[WHAT THE TASK ASKS] Your answer should repeat every line of the records below in which the word "will" appears.

[EXTRACTED MATERIAL]
——————
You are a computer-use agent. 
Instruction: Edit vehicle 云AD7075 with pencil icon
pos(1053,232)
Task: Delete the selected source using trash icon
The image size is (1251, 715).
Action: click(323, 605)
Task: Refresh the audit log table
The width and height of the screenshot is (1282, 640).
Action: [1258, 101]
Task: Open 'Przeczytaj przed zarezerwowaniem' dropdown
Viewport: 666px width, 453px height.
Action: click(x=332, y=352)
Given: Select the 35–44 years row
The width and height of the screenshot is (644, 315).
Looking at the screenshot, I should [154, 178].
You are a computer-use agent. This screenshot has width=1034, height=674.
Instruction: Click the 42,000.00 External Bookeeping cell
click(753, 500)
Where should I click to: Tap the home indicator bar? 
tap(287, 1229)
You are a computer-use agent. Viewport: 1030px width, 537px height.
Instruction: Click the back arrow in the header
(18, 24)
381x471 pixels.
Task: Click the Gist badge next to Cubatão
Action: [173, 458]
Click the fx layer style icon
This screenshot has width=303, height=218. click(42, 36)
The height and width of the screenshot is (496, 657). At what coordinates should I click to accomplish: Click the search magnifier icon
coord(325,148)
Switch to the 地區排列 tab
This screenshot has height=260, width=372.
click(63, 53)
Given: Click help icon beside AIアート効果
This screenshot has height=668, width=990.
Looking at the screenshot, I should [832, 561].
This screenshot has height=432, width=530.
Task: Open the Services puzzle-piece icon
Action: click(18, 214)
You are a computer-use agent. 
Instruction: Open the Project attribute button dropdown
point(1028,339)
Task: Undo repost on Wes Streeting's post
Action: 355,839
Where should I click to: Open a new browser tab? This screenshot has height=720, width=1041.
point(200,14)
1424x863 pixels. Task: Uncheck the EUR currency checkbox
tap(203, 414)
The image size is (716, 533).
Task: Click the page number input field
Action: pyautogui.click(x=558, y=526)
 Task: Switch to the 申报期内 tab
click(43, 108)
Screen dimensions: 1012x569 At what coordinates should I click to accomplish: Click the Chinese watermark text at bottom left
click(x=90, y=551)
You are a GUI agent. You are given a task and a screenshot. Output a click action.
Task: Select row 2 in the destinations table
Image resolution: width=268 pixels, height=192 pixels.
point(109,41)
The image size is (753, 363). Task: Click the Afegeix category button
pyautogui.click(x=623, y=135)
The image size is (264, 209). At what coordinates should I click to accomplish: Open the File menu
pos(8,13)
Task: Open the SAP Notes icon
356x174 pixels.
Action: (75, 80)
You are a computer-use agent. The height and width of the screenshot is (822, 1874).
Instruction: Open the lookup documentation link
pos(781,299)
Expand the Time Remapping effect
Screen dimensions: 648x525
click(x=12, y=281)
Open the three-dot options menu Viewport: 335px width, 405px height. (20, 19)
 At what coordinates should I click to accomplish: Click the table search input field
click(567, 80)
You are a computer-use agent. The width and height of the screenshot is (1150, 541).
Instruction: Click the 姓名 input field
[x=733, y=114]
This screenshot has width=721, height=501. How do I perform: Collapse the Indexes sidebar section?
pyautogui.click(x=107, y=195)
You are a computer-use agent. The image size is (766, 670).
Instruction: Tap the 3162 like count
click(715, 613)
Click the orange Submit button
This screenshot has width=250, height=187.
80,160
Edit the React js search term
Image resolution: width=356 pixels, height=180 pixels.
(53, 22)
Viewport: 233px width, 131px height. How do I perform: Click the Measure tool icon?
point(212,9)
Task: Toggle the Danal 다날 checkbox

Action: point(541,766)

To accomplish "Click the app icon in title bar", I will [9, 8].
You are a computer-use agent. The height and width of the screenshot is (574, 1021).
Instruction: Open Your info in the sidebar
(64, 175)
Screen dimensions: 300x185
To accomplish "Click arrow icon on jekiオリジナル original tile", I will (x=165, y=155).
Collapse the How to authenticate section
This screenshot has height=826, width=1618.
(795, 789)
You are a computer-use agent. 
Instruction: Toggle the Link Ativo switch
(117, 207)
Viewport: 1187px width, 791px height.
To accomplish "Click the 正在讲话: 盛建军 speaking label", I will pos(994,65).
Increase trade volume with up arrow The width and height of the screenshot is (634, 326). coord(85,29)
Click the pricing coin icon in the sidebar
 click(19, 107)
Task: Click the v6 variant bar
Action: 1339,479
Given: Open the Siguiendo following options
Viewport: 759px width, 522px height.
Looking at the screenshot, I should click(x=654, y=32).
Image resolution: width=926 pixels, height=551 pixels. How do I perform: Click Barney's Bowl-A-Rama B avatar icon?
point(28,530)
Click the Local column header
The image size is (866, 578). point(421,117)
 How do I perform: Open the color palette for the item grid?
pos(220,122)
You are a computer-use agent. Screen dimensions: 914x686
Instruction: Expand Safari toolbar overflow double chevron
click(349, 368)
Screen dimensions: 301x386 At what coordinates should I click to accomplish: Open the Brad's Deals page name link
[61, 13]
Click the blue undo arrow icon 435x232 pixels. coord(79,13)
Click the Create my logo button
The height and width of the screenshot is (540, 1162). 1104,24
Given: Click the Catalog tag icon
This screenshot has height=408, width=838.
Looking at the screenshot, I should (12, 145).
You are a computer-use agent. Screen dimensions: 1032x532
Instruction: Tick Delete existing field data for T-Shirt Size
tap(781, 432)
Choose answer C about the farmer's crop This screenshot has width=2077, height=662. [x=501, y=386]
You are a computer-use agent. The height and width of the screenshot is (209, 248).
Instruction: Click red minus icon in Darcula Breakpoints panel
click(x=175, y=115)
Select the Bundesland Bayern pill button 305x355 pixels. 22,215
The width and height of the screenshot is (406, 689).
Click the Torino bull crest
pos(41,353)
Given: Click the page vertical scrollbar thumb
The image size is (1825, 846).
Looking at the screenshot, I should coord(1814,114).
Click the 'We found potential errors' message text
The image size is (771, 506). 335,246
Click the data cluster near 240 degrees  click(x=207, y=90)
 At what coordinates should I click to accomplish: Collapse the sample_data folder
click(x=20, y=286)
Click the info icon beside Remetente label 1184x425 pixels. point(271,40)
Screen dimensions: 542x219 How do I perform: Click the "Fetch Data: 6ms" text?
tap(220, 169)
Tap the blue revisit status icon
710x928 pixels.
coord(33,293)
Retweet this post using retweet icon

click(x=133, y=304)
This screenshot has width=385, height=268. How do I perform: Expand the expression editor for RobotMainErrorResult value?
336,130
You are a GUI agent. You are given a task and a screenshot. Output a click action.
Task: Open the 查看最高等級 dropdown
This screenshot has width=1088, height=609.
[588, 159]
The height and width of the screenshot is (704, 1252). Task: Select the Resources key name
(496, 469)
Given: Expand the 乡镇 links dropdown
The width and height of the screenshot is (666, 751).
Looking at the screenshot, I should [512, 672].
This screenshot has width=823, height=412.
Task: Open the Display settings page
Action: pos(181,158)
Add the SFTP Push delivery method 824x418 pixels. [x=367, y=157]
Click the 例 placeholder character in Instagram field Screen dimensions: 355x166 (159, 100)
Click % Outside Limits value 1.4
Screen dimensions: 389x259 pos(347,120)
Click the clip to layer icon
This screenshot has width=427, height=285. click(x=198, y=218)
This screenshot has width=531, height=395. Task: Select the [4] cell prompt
——————
[OUTPUT FOR THIS EXERCISE]
To accomplish "Click the app icon in title bar", I will [9, 8].
To accomplish "Click arrow icon on jekiオリジナル original tile", I will (x=165, y=155).
To accomplish "Click the 正在讲话: 盛建军 speaking label", I will pos(994,65).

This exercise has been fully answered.